═══ SELECTED EXCERPT ═══

Saturday, May 2, at 7:05 pm
THE IRISH PUB
Ireland, 2013, Alex Fegan
This
new documentary celebrates what its makers call “the greatest
institution in Irish society”—the pub. The movie profiles not only the
venerable watering holes renowned for the warmth, wit, and wisdom of
their habitués but also for the barkeeps and families who own and
operate them, often for generations. Some subtitles. Blu-ray. 76 min.
irishpubfilm.com
Saturday, May 2, at 8:45 pm &
Sunday, May 3, at 6:30 pm
BECOMING BULLETPROOF
USA, 2014, Michael Barnett
Winner
of the Roxanne T. Mueller Award for best film at this year’s Cleveland
Int’l Film Festival, this exhilarating and touching new documentary
focuses on a group of people with disabilities who take major acting
roles in an independently produced Western being filmed on vintage
Hollywood locations. Blu-ray. 80 min. www.becomingbulletproofmovie.com
Sunday, May 3, at 4:00 pm
Filmmaker in Person!
PAY 2 PLAY: DEMOCRACY’S HIGH STAKES
USA, 2014, John Wellington Ennis
Ohio’s
2005 “Coingate” scandal is one of the cases explored in this new film
about the corrosive effects of money in politics. (Also covered: the
Citizens United and Hobby Lobby cases, the Koch brothers, etc.)
California filmmaker John Wellington Ellis, who will answer audience
questions after the screening, shows us how to take back our democracy.
With Lawrence Lessig, Noam Chomsky, Jack Abramoff, Robert Reich, et al.
Cleveland theatrical premiere. Blu-ray. 87 min. Thanks to David Olajos. www.pay2play.tv
Sunday, May 3, at 6:30 pm
BECOMING BULLETPROOF
See 5/2 at 8:45 for description
Sunday, May 3, at 8:10 pm
MARFA GIRL
USA, 2012, Larry Clark
The lyrical new film from the director of Kids and Bully is
a snapshot of life in the desolate West Texas town of Marfa, where a
16-year-old boy enamored of drugs, sex, and skateboarding interacts with
a gallery of colorful locals—from his mom and girlfriend to a racist
Border Patrol officer and the uninhibited artist of the film’s title.

═══

GOAL A: According to the film listing, what is the running time of The Irish Pub?

═══ INPUT ═══

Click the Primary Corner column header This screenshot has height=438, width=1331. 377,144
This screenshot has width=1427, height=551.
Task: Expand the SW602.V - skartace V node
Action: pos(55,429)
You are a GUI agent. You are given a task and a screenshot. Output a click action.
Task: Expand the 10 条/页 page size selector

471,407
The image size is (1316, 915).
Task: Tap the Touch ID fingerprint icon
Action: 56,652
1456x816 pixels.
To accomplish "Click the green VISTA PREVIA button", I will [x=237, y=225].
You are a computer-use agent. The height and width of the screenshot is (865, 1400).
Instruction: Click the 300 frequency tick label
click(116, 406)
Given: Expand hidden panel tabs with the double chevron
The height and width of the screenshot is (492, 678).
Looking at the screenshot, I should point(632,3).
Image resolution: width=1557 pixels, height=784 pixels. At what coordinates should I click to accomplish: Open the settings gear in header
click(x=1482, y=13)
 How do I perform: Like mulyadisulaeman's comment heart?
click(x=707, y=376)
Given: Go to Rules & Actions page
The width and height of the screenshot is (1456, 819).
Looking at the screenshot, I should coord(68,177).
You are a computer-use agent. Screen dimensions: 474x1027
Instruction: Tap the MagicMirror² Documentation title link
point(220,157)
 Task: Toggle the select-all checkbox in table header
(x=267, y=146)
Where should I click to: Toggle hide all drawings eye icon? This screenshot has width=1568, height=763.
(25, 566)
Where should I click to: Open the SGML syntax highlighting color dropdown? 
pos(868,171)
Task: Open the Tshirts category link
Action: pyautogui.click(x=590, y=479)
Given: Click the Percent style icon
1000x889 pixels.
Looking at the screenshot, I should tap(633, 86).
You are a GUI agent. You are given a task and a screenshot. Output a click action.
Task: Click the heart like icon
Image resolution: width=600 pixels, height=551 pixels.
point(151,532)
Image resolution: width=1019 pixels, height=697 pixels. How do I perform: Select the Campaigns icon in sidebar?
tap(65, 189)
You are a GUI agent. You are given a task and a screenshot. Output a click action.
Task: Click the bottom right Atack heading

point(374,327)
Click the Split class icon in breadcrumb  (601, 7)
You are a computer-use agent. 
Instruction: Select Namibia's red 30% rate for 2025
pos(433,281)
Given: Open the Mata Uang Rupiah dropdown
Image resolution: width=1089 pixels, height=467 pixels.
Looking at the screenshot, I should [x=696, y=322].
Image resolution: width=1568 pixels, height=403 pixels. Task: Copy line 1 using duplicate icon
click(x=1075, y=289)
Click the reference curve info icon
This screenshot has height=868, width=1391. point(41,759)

═══

GOAL B: Render the records from their first line through the line holding "Action: pos(55,429)", inclusive, as a JSON list of strings with one string per line and blank lines left out.

EXPECTED OUTPUT A: 76 minutes.

EXPECTED OUTPUT B:
[
  "Click the Primary Corner column header This screenshot has height=438, width=1331. 377,144",
  "This screenshot has width=1427, height=551.",
  "Task: Expand the SW602.V - skartace V node",
  "Action: pos(55,429)"
]